一寸の虫に五寸釘

だから一言余計なんだって・・・

Katrinaの教訓

2005-09-06 | 天災・人災
ハリケーンKatrinaは、数千人にのぼる犠牲者、しかも犠牲や被害が低所得者層に集中していること、救援活動が機能せず一週間以上たってやっと軌道に乗りつつあることなど、世界一豊かであるはずのアメリカの矛盾点を浮き彫りにしています。

このような事態に至った原因としては次のような事があげられています。

1 ハリケーンによるニューオーリンズの被害のリスクは以前から指摘されていたにもかかわらず、治水対策がなされずに放置されてきた。

経済学者のポール・クルーグマンのNYtimesへのエッセイによれば
9.11の前に連邦危機管理庁(FEMA)はアメリカが直面している可能性の高い大災害として、ニューヨークへのテロ攻撃、サンフランシスコの大地震、とともにニューオリンズへのハリケーン直撃があげられていたそうです。
※一応リンクはしてますが、一定期間後は登録ユーザーしかダメなようです。内容をご覧になりたい方はTaejunomicsさんのblogに翻訳があります。


2 ハリケーンの進路は予測されていたのに、住民の避難が円滑に進められなかった

被災地域は低所得者層の居住地区であり、市長の避難命令に対しても自動車等の移動手段を持たないために避難ができなかった。
また、ニューオーリンズ市も輸送手段を(十分に)提供し(でき)なかった。


3 救援活動や災害復興支援が迅速に行われていない

州兵や機器の多くがイラクに派遣されている。

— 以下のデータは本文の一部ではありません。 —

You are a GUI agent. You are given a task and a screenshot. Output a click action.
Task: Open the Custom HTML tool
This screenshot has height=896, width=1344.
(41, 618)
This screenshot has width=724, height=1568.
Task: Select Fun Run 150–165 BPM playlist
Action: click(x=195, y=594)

また連邦政府、FEMA、ルイジアナ州、ニューオーリンズ市の連携がうまく機能していない。
市内で略奪、暴動が発生し、救援活動の前に治安維持に忙殺されてしまった。


ということで、今回のハリケーンはブッシュ政権やアメリカ自身がかかえる矛盾点を浮き彫りにしてしまったわけです。



ただ、この貧富の格差や地域格差の問題、国民の安全に対する政府の役割と予算配分の問題などは、ニューオリンズほどわかりやすい形では表れていないにしろ、現在の日本にもあてはまるように思います。


たとえば

 都市部の木造住宅密集地域(道路も狭くて消防車も入れないような)における火災の危険性と経済的事情で住まわざるを得ない人々の問題

 過疎地のきわめて少数のしかし高齢で引越しも困難な居住者の安全を確保するための高額の護岸工事

 河川改修の順序(一部を改修すると未改修の部分への負荷が高まる)の問題

また

 被災地救援活動における物資の均霑や優先順位の問題(日本の大都市の場合密集度合いが違うのでもっと先鋭化するのではないか)

などなど


本当はこっちを本題にしたかったのですが、ところとりとめもなく話が広がりそうなので、今日は頭出しだけにします。